[RECORDS TO PROCESS]

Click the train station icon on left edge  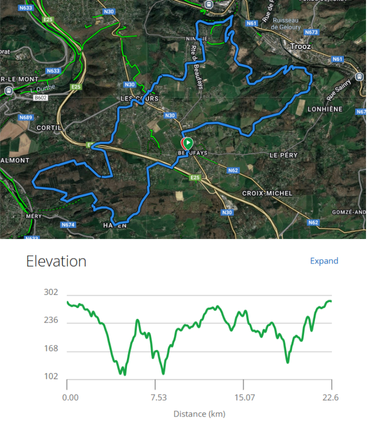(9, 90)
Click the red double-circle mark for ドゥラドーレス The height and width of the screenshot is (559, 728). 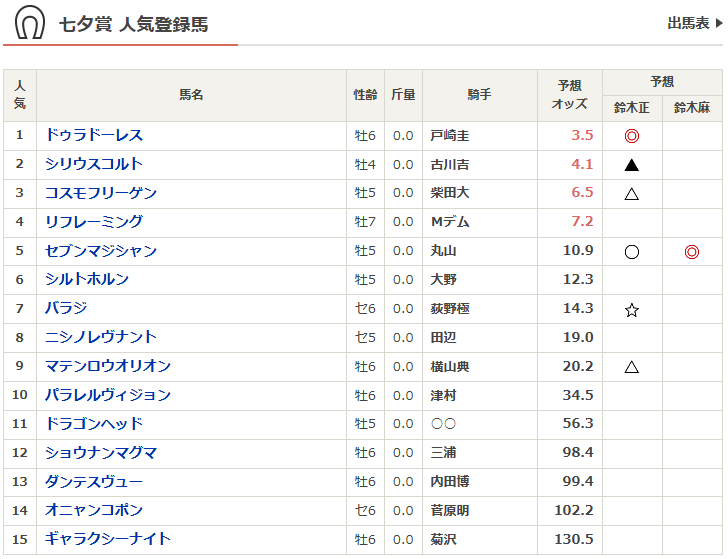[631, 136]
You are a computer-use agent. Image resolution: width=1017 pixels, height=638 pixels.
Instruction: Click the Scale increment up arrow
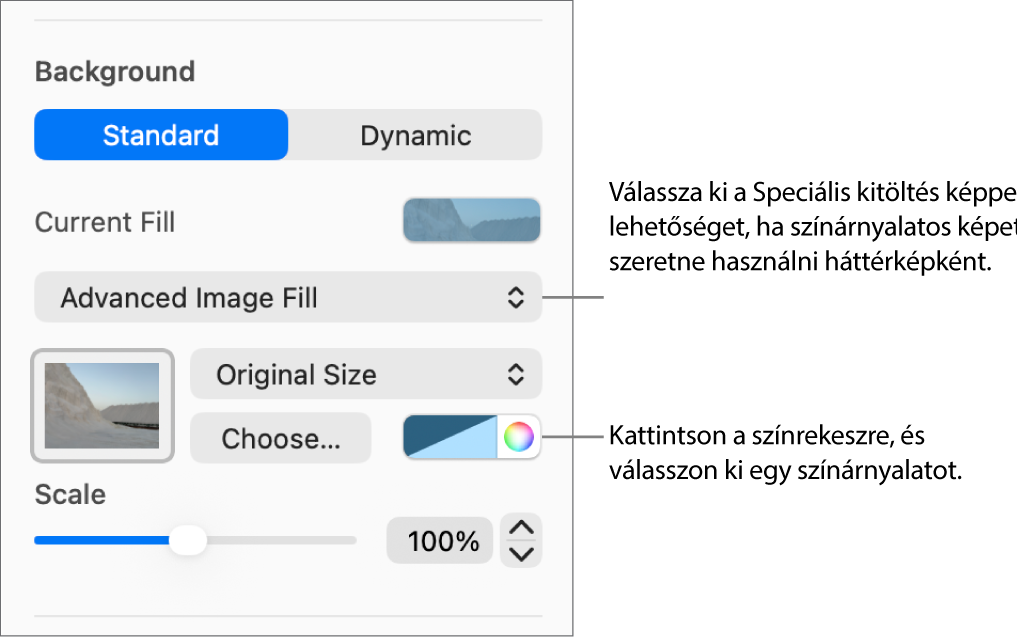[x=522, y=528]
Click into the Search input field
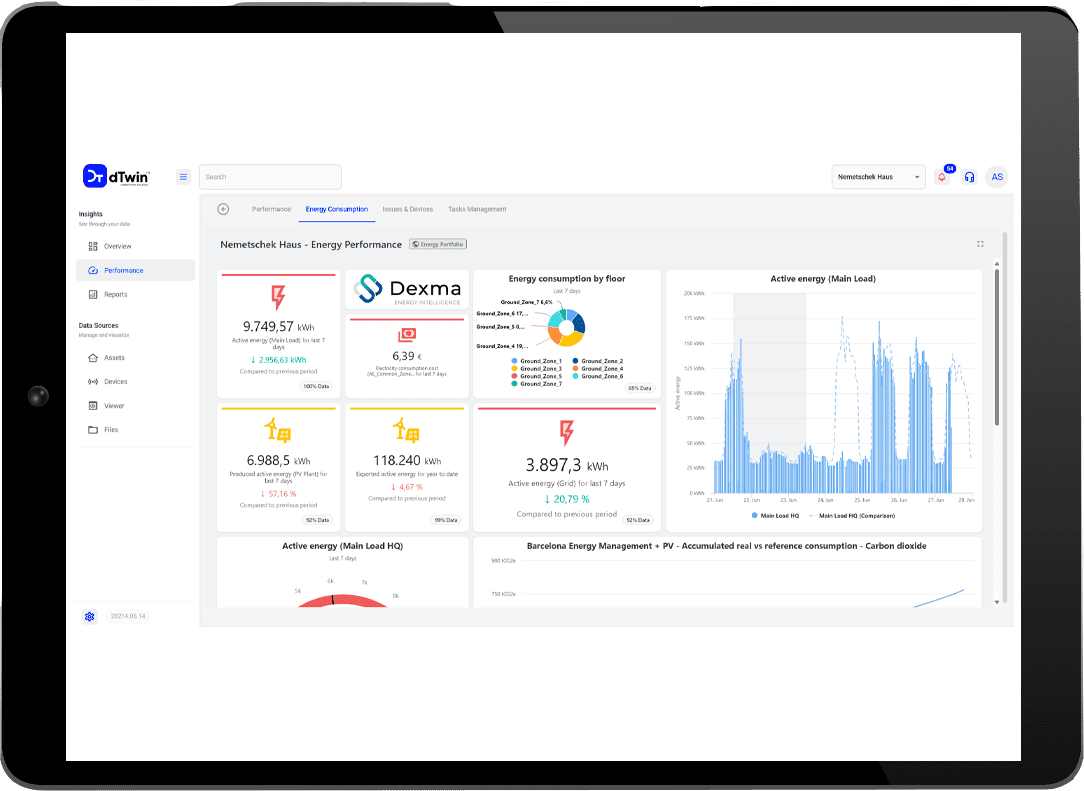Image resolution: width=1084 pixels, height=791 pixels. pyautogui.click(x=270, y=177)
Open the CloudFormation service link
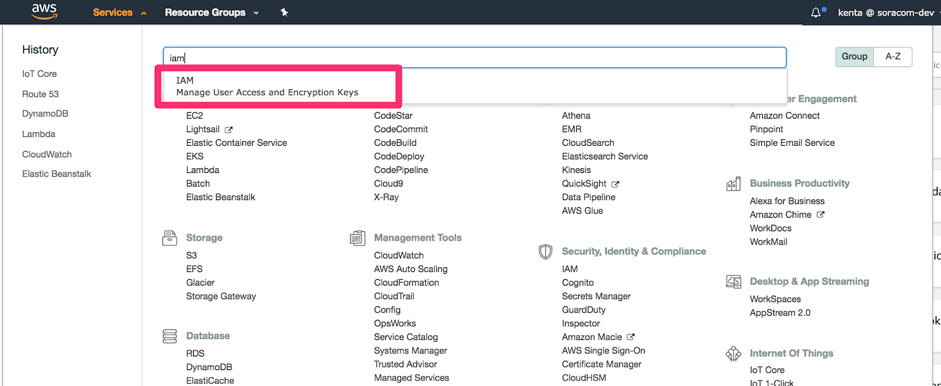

[/RECORDS TO PROCESS]
[RECORDS TO PROCESS]

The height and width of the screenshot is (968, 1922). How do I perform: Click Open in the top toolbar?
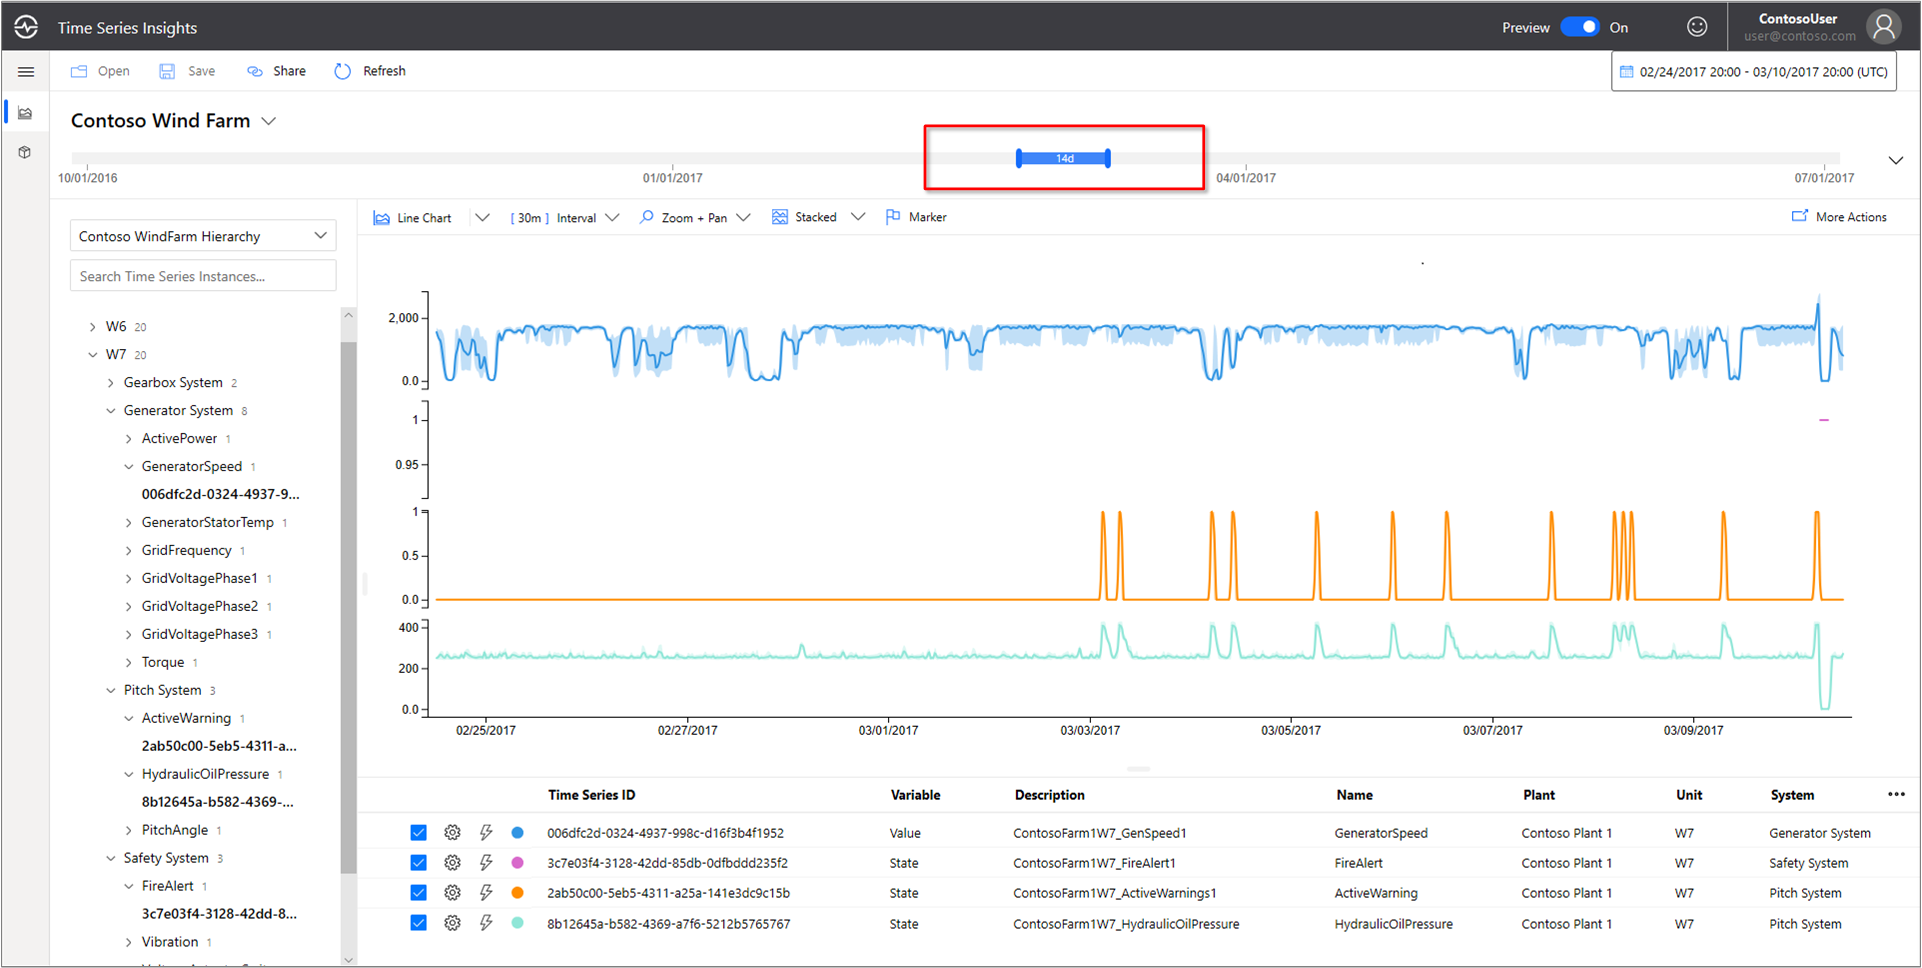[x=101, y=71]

[/RECORDS TO PROCESS]

WHAT TO DO
Without the pictures, set down the lines above from the line with "Instruction: Click the" up to and including the line with "Open the CloudFormation service link" exactly as they stand.

RESULT
Instruction: Click the Scale increment up arrow
[x=522, y=528]
Click into the Search input field
Image resolution: width=1084 pixels, height=791 pixels. pyautogui.click(x=270, y=177)
Open the CloudFormation service link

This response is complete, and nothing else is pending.